> _TASK PROMPT_: Only lines holding the word "help" are wanted from the records; copy all of them.

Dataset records

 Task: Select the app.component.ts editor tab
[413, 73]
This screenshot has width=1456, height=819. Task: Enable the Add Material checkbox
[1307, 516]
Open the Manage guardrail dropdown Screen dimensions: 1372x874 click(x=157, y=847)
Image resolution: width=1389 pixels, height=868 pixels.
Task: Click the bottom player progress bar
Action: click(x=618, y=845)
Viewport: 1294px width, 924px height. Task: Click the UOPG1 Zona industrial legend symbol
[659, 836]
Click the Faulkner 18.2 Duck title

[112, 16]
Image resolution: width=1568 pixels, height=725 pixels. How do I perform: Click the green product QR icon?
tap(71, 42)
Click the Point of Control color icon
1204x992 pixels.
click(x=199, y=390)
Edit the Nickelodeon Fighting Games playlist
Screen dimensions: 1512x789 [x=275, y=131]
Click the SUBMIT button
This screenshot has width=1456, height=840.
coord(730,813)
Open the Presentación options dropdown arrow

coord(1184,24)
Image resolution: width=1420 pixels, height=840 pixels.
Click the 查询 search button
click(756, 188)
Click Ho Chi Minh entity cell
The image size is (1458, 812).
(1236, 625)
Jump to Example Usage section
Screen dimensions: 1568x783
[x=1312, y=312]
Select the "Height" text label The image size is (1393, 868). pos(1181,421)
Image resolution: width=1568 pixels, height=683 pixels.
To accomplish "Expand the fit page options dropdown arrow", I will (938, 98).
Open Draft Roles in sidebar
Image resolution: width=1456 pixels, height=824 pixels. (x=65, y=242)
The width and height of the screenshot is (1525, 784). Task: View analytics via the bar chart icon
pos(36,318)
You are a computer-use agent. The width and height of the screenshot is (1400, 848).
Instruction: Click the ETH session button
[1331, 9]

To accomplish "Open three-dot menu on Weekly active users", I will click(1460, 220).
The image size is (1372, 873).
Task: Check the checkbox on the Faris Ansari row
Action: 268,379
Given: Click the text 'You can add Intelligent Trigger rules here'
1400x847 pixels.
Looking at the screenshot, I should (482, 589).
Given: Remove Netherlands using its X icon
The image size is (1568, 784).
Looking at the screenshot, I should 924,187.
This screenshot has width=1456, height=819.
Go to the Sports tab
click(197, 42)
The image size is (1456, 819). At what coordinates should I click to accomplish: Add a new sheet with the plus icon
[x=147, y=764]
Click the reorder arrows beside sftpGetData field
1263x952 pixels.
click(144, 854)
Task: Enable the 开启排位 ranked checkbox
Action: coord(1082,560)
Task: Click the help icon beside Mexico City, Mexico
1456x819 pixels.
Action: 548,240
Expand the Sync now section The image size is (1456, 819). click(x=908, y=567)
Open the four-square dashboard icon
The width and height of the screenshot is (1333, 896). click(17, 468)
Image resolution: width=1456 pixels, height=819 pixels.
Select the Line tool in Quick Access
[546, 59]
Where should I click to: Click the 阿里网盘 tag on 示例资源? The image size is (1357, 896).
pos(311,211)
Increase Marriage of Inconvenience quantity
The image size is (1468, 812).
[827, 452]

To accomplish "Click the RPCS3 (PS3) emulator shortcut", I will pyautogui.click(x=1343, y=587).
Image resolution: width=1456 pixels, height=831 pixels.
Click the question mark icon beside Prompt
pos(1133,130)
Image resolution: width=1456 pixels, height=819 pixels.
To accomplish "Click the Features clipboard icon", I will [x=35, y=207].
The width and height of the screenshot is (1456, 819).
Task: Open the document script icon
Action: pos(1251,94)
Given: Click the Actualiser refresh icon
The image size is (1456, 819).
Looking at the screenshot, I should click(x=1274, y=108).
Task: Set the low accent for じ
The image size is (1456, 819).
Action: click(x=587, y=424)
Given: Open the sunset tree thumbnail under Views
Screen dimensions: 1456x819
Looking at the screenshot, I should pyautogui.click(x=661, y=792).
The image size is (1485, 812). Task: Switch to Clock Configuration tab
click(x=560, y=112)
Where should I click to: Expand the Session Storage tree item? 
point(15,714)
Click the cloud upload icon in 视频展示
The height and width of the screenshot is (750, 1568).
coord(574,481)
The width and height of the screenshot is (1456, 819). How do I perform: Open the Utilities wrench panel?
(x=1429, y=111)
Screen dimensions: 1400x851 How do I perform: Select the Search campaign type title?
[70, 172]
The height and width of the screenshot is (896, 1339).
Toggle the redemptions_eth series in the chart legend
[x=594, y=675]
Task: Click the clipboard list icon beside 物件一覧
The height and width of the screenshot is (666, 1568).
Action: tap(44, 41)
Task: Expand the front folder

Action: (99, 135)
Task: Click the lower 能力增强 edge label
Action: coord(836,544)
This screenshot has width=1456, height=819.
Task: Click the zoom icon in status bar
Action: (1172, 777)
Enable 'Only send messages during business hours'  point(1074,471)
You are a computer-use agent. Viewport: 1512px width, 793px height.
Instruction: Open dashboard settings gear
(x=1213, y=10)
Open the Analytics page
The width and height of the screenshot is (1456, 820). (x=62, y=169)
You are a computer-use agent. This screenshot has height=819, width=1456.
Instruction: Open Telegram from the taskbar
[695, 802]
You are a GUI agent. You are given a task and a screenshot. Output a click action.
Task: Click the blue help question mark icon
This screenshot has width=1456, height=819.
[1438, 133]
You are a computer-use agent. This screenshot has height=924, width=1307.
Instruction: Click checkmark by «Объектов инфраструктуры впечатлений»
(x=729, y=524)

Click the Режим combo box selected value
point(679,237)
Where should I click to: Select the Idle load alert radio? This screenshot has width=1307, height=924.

> _OUTPUT OF THE EXERCISE_:
Task: Click the help icon beside Mexico City, Mexico
Task: Click the blue help question mark icon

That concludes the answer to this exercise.